MHI Engineering has announced its participation in a feasibility study to utilize CCS in cement production at the Lehigh Cement Plant in Edmonton, Canada. This will be the first such study in the North America market and is estimated to capture about 600,000 metric tons of CO2 annually.
Not only can CCS take carbon out of the emissions generated by cement production, it can be put to work afterwards. For example, it can be injected into concrete to reinforce it, while also creating a permanent CO2 repository.
Researchers at the University of California, Los Angeles (UCLA) have developed a closed-loop process that involves capturing carbon from power plant smokestacks and using it to create a new building material − CO2NCRETE.

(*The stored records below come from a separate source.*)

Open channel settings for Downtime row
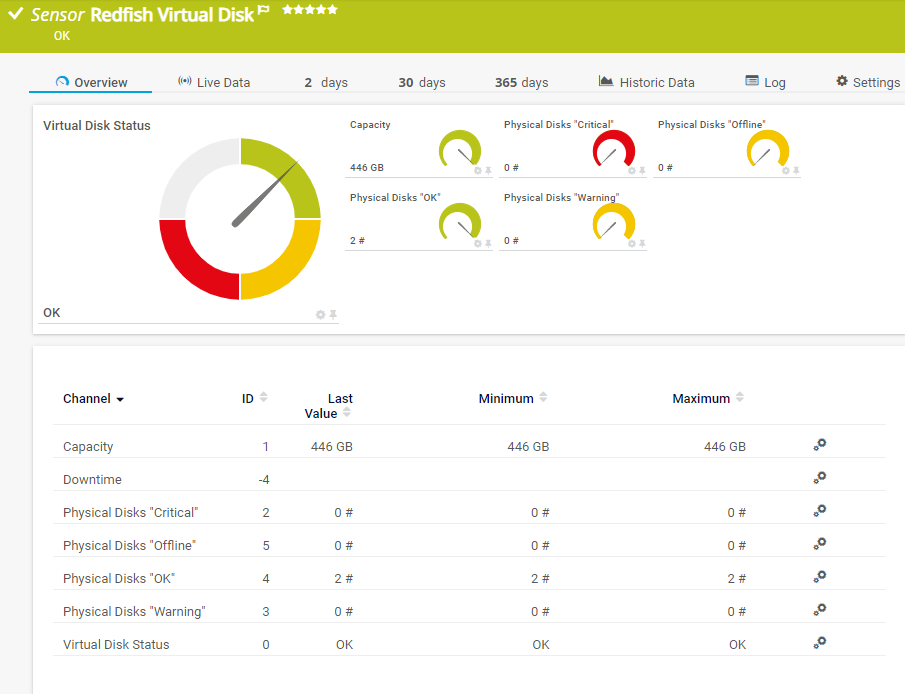pos(819,479)
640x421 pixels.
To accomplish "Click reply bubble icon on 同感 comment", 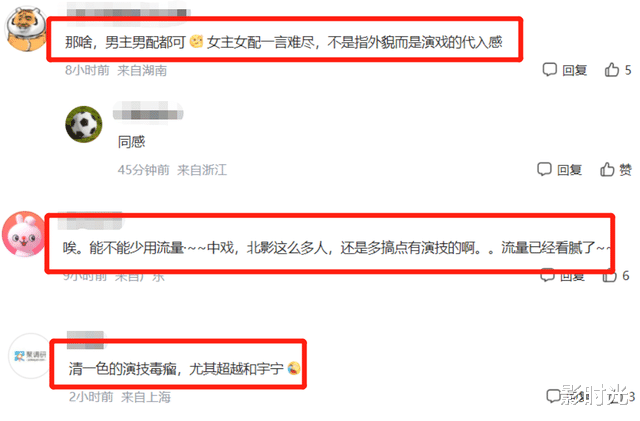I will pyautogui.click(x=544, y=169).
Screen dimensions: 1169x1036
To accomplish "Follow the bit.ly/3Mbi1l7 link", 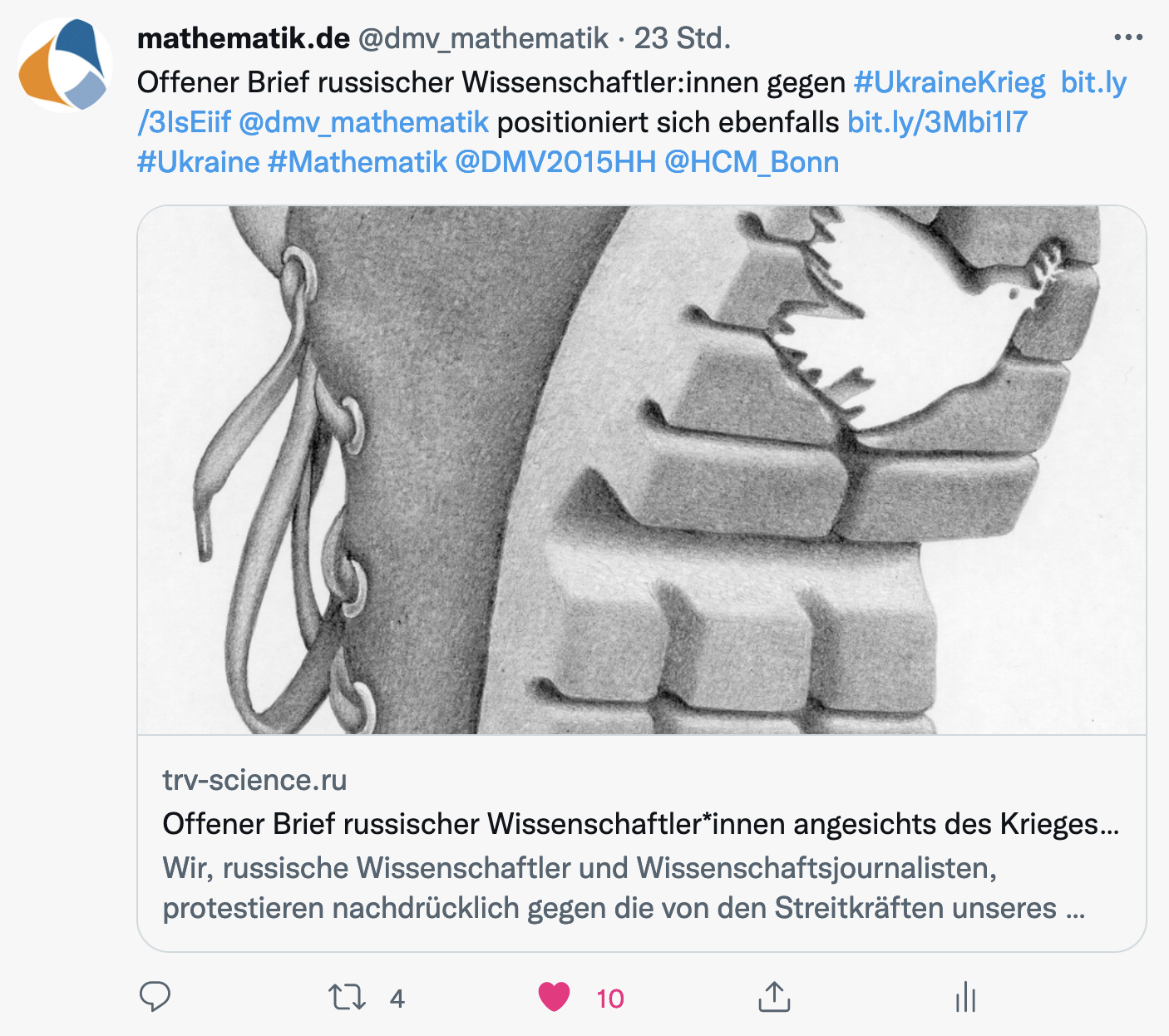I will tap(937, 122).
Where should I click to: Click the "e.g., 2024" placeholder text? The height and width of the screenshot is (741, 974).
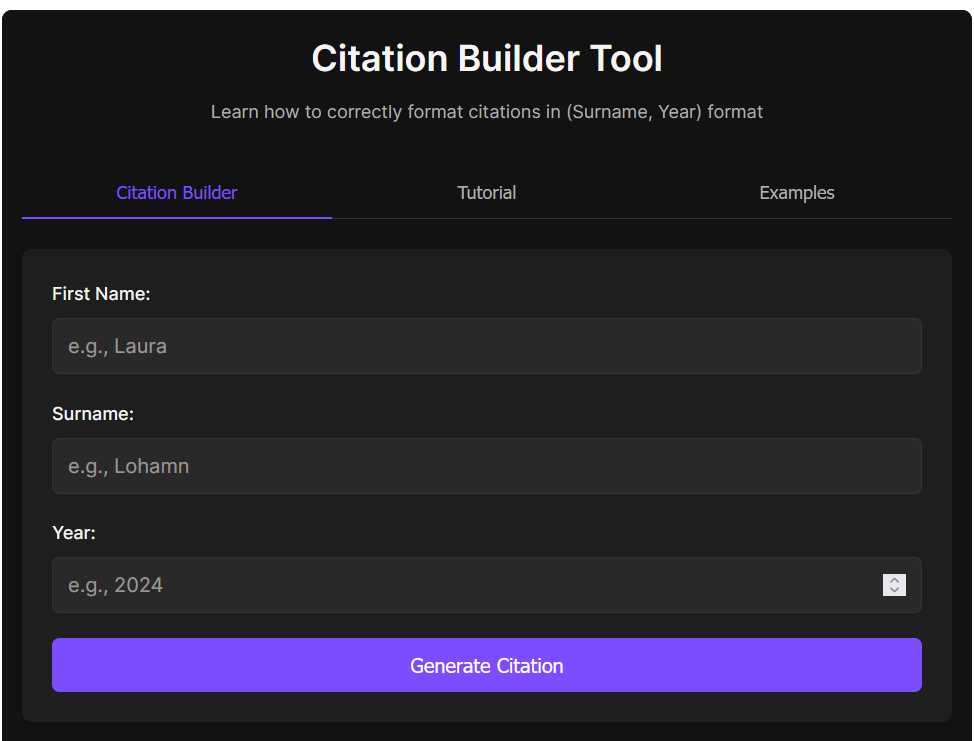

Scaling up the use of such materials will enable a sea-change in construction activity, according to a report from the Chatham House think tank, which notes that novel cements alone could allow emissions reductions of up to 90% in the building sector.
3. Fueling a marine revolution
Asia, and especially China, sits at the heart of global manufacturing, and products made in these countries are invariably moved around the world by freight tankers. The shipping industry carries over 80% of global trade and is taking steps to reduce its own emissions, aiming to halve CO2 emissions by 2050. This is another area of the global economy that could benefit from carbon capture and put CO2 to good use.
Mitsubishi Heavy Industries (MHI) Group is developing a carbon capture unit for maritime use, where carbon will be removed from marine exhaust gases and stored in tanks. It could then be unloaded and converted into synthetic fuels, like methane or methanol, for future use.
Florian Möllenbruck, a Mitsubishi Power engineer, has already synthesized methanol by using captured CO2 from power plant emissions and hydrogen from excess renewable energy sources. His research will help to reduce the use of fossil fuels for transport, as well as storing surplus renewable energy that might otherwise be lost.
4. Food for thought
It’s not just our energy needs, but our dietary ones that could be met by inventive uses for captured carbon. According to the World Wide Fund for Nature (WWF), the British livestock industry uses an area the size of the county of Yorkshire − at 12,000 km² one of the largest regions in the UK − to produce the soy used in animal feed. This has a devastating impact on biodiversity that’s echoed around the world.
Drax power station, which sits in Yorkshire, is a former coal-fired plant that now generates electricity from sustainable biomass. MHI Engineering has engaged in the testing with a bioenergy with carbon capture and storage (BECCS) pilot facility at Drax Power Station. Once BECCS is scaled up, Drax could deliver millions of tons of negative emissions annually − a significant proportion of the negative emissions the UK needs to reach its 2050 net-zero goal.
One scheme being tested has already received substantial funding from the British government. A carbon recycling project will see captured CO2 used to generate single-cell proteins, which in turn can be used in animal feed. The aim is to reduce the UK’s reliance on complex supply chains and transform the country’s food production system.
Globally, we emit over 36 billion metric tons of CO2 every year. Capturing and converting those emissions into products that benefit the economy and the environment will bring us closer to reaching our decarbonization goals. A Carbon capture, Utlization and Storage (CCUS) value chain will accelerate these activities.